Instructions for the task: Repeat exactly the lines of the entries below from the one with "You are a computer-use agent. 705x287 pixels." through the one with "Instruction: Click the", both ends included, and nothing else.

Data under study:
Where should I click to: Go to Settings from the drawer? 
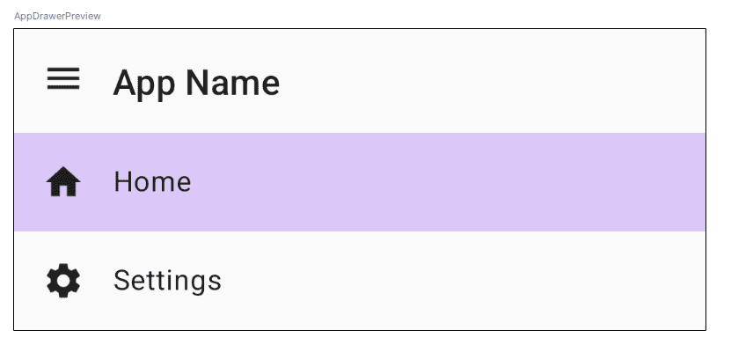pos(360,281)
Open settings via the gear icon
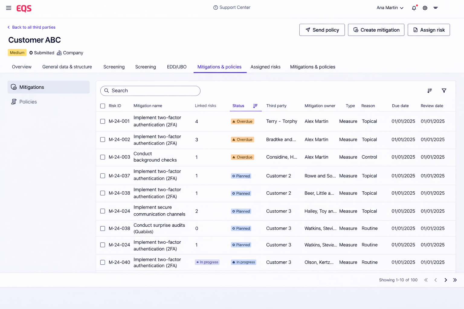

==

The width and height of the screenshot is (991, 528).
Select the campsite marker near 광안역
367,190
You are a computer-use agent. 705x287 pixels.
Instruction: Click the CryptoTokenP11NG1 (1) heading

--

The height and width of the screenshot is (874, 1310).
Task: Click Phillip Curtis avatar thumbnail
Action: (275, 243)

Expected answer:
You are a computer-use agent. 705x287 pixels.
Instruction: Click the CryptoTokenP11NG1 (1) heading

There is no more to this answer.